Despite a long delay, disputes over candidates’ qualifications, arrests and assassinations, the country’s main political blocs competed fiercely at the ballot box to win an election that remained too close to call, something rare in a region dominated by authoritarian governments.
Only moments before the polls opened, four bombs exploded in Baghdad, reverberating across the city. It was not immediately clear how much damage they caused.
By all accounts, no single party or coalition was expected to win an outright majority, setting the stage for a period of turmoil — months, not weeks, politicians here say — as parties try to cobble together the majority of seats in the country’s new 325-member Parliament to select a new prime minister.
The incumbent, Nuri Kamal al-Maliki, a Shiite who has refashioned himself as a nationalist leader over the last four years, with mixed results, faced formidable challenges from a bloc of Shiite parties once allied with him and from another led by a former interim prime minister, Ayad Allawi.
For the first time, the Sunni minority that under Mr. Hussein dominated Iraqi politics is expected to participate in force, potentially reshaping the country’s political landscape. The election could also begin to resolve — or worsen — the delicate questions of political control in disputed regions like Kirkuk and Nineveh, where Arab and Kurdish aspirations conflict.
The competition among the main Shiite parties, divided this time, could be decisive. Moktada al-Sadr, the anti-American cleric whose followers fought against the American military and Mr. Maliki’s government, urged Iraqi Shiites to vote. “Participation in the election is a sort of political resistance,” he said in remarks broadcast on television in Iran, where he is said to be studying to become an ayatollah.
Voting began in an atmosphere that was at once hopeful and fearful. A series of attacks in the past week appeared intended to disrupt the election, as the extremist group Islamic State of Iraq repeatedly vowed to do, denouncing the election as antithetical to their extremist vision of Islam.
The threats — circulated in leaflets in Diyala and Anbar — were a throwback to the volatile elections of 2005, when suspicion and insurgency kept people away from the polls, especially Sunnis.
“Iraq’s enemies are going to try and exploit this change to attack the Iraqi people,” the spokesman for the Baghdad Operations Command, Maj. Gen. Qassim Atta, said Saturday, even as new attacks struck in Baghdad, in Musayyib to the south and in the Shiite holy city Najaf, killing at least four and wounding dozens more.
Those followed a series of attacks on Thursday near polling stations in Baghdad, Mosul and Diyala that killed at least 12 people and wounded scores. The most serious of those involved a car bomb that exploded in a parking lot near the shrine of Imam Ali, the son-in-law of the Prophet Muhammad.

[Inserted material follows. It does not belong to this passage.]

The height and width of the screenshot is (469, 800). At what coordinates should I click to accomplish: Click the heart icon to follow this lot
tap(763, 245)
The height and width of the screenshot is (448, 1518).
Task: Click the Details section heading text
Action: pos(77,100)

A shop owner in Najaf, Hussein Ali, worried that the latest bombings exposed the shortcomings of the security forces, who failed to detect the explosives on Saturday despite already heightened security around the shrine. “I won’t go to vote because I am afraid for myself and my family,” he said.
Iraq’s security forces, however, are far stronger than they were when the last parliamentary elections were held in 2005, and they saturated cities and towns across the country, closing internal borders and imposing a curfew on vehicles, even bicycles, that left the streets largely deserted.
“We are in a battle now, and our enemies will use whatever means they can to try and keep the Iraqi people from voting,” General Atta said. “We need to expect the worst in order to be prepared for it.”
Unlike any of Iraq’s elections and referendums before — for a Provisional Assembly, for a Parliament, for a Constitution and provincial assemblies — Iraqis controlled the streets and borders. The American military, already largely withdrawn from the cities, provided assistance and planning but remained behind the scenes.
Something new also emerged, though. A tried and tested reliance on violence turned into defiance. Even in the aftermath of the latest of an untold number of attacks, other voters in Najaf sounded determined, like the country itself, to carrying on with the vote regardless of efforts to derail it.
Abed al-Nabi Mahmoud, a taxi driver, described the attacks that still scar Iraq as “old and inactive.”
“We will vote and win,” he said as if addressing those who carry out the attacks, “and you will lose.”
In Falluja, a city in Anbar devastated by American assaults in 2004, then isolated in a cauldron of bloodshed when Al Qaeda ran rampant, a similar determination reflected an important shift in the mood of Sunnis.
After boycotting the last parliamentary elections in 2005, they were left disproportionately underrepresented in Parliament, fueling anger and, many argue, the insurgency that plunged the country into civil war. Now, despite a murky process to disqualify prominent Sunni candidates, the Sunnis who once resisted the American-sponsored government of Mr. Maliki vowed to make their voices heard.
“This is our chance,” one resident in Falluja, Amman Khudeir, said ahead of the vote on Saturday. “If we don’t seize it now, we’ll lose it forever.”